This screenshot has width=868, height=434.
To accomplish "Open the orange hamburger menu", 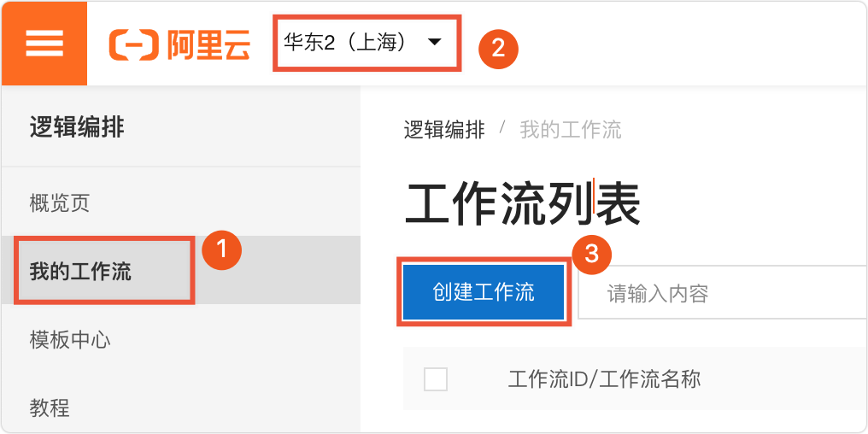I will click(44, 43).
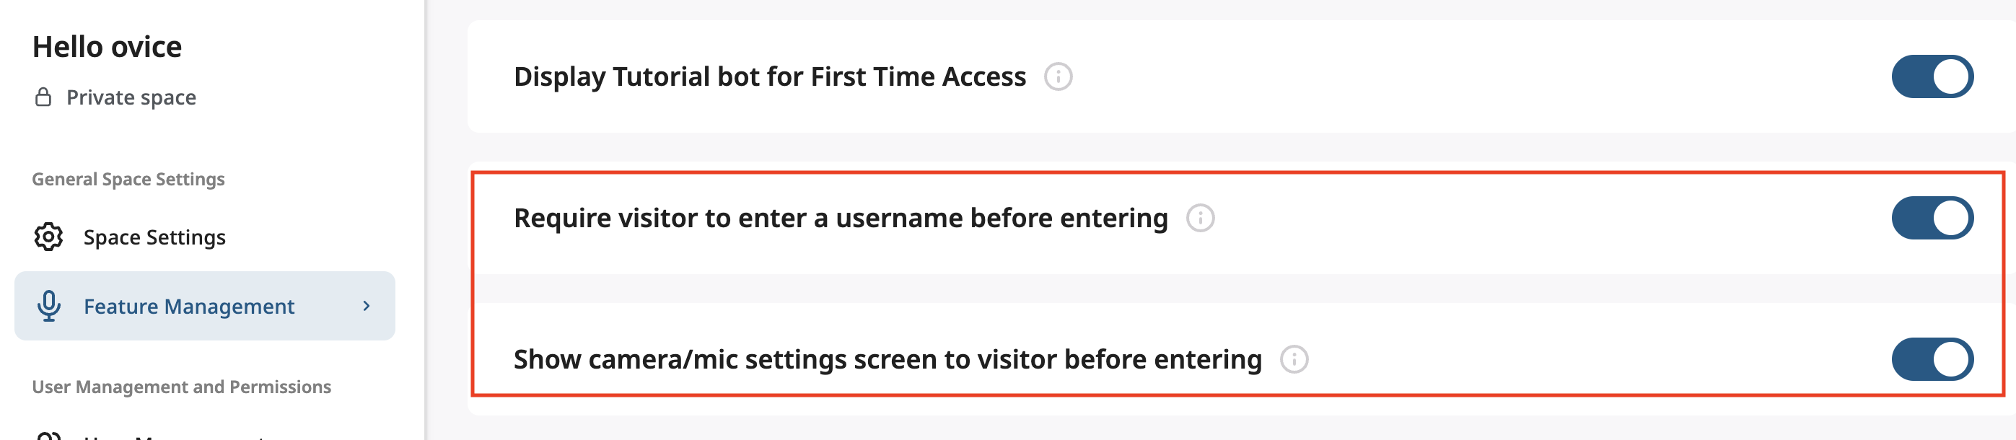Click User Management and Permissions section header
Screen dimensions: 2016x440
(x=182, y=387)
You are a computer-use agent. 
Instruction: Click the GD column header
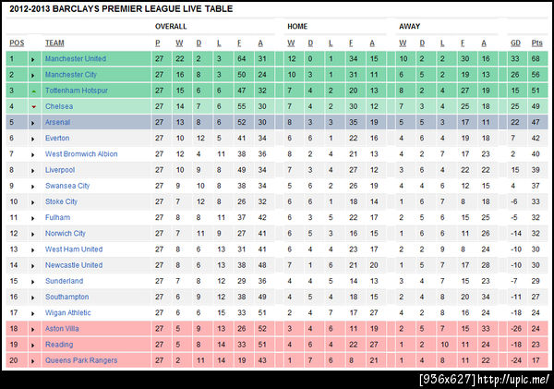point(515,43)
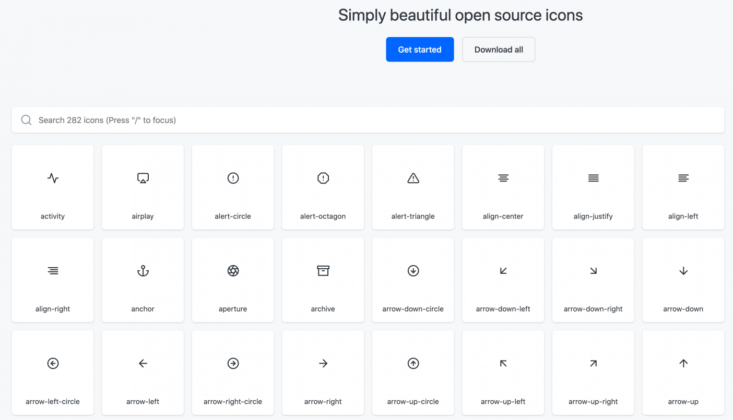The width and height of the screenshot is (733, 420).
Task: Click the Download all button
Action: click(498, 49)
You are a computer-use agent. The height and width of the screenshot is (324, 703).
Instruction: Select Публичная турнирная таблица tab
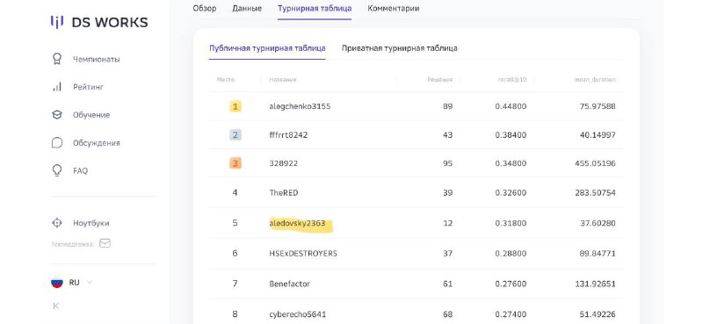(x=267, y=48)
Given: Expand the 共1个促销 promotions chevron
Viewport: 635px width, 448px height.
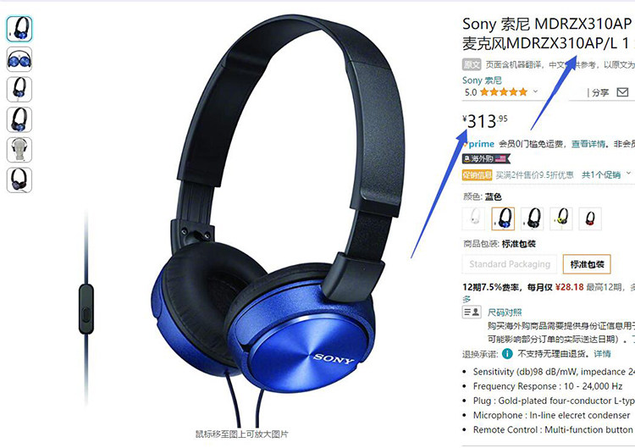Looking at the screenshot, I should pos(628,174).
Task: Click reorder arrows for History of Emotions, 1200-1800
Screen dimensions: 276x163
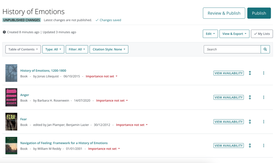Action: click(250, 73)

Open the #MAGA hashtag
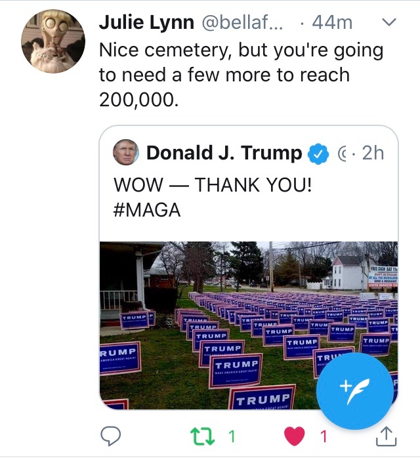coord(147,210)
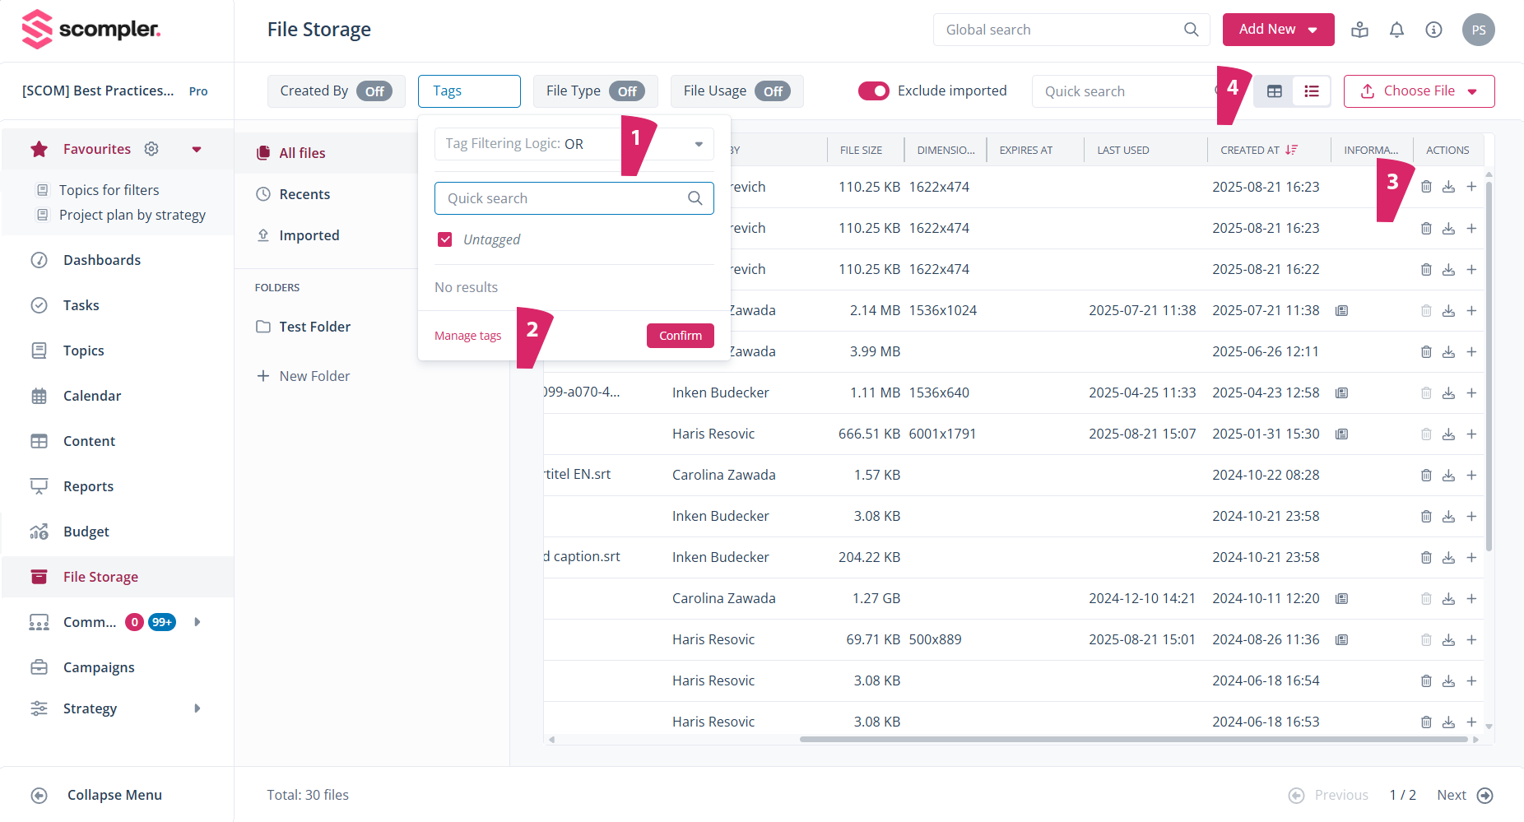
# # # #
▶ **WHAT YOU NEED TO DO**
Which lines in the records above contain the word "agent"? Copy each one.

▶ **EXPECTED OUTPUT**
You are a computer-use agent. 
You are a computer-use agent. The height and width of the screenshot is (324, 703).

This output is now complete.